Draconian Overlord

Oppressing software entropy

Why I’m a Static Typing Bigot

As most anyone who has had a conversation about programming languages with me knows, I’m a static typing bigot.

Briefly, here’s why.

What I Like About Static Typing

  1. Types act as documentation.

    When I read dynamically typed code, I feel completely lost looking at untyped variables and untyped method calls. What methods can I call on this variable? What does this method require of it’s input parameters? What exactly is this parameter going to be? A map? An object? An int?

    Instead, you have to infer what the type is based on the method calls made against it. Sometimes this is very easy, e.g. only the Employee type has an isFired method. Other times, especially in a large/unfamiliar codebase, this is quite hard; you have to hunt down callers (usually with some form of grep), see what most of them are passing, and make an educated guess.

    This is basically programmer-time type inference, and, for me, requires a lot of mental overhead that distracts from the core task of understanding “what does this code really do?”.

    Contrast this to a static language, where you can simply glance up to a type declaration (or hover in an IDE for inferred types), know right away what types you’re dealing with, and then proceed to analyze the actual semantics of the code you’re reading.

    There are several sub-points here:

    • This is why “instead of static types, I’ll just add comprehensive unit tests” is not a compelling argument to me: that line of reasoning focuses soley on correctness.

      Basically, the assertion is, instead of relying on the compiler to say the code is correct, we’ll use unit tests to tell us it’s correct instead.

      Which I actually completely agree with. Relying on the compiler for correctness is naive, so the more unit tests, the better.

      However, unit tests do not address the documentation aspect of static typing, e.g. when I look at a method, can I immediately tell (without jumping to callers or the unit test), what the expected input types are, what the expected output types are, etc.

    • Henry-Milner-based languages (e.g.
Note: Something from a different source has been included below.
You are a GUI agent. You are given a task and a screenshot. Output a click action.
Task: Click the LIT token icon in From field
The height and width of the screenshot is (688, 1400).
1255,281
Haskell, OCaml) also implicitly focus solely on “static types for correctness”, to the deteriment of types-as-documentation, because they infer so much (they can infer even method input types and return types) that they force the programmer back into programmer-time type inference.

      This was a surprising insight to me, because I’d always thought I’d really enjoy something like Haskell/OCaml, because I think they are seen as “the most pure” form of static typing.

    • I do not buy the assertion that I should not care what the types of variables are–that, like Smalltalk, objects will react to whatever messages I send them and I shouldn’t care beyond that.

      While method_missing is occasionally very handy (see the meta-programming discussion later), in the far majority of cases, I assert simple method resolution semantics are going happen anyway (e.g. foo.bar() is going to call the explicitly-declared method void bar() in the Foo class), so the language might as well clue me in when this extremely common/simple case applies.

  2. Types make abstractions explicit. (Added July 2016 based on Victor Savkin’s blog post.)

    Really I should just copy/paste Victor’s “Types make abstraction explicit” here, because it’s a great point, and very well articulated.

    My inadequate summary is basically that all programming involves finding the right abstractions, and building up those abstractions up into a coherent, well-designed system.

    Writing code in either static or dynamic languages involves making these abstractions, so they are always there–the difference is that in dynamic languages, you don’t even see them.

    I base this “you don’t even see them” on the assertion that abstractions are, in OO languages, basically always interfaces: contracts that a set of types implement. (Or maybe type classes/etc., but same sort of thing.)

    In dynamic languages, you do have types, e.g. you can declare classes/etc., but you don’t declare, or even come up with a name, the abstractions/interfaces that declare contracts across types.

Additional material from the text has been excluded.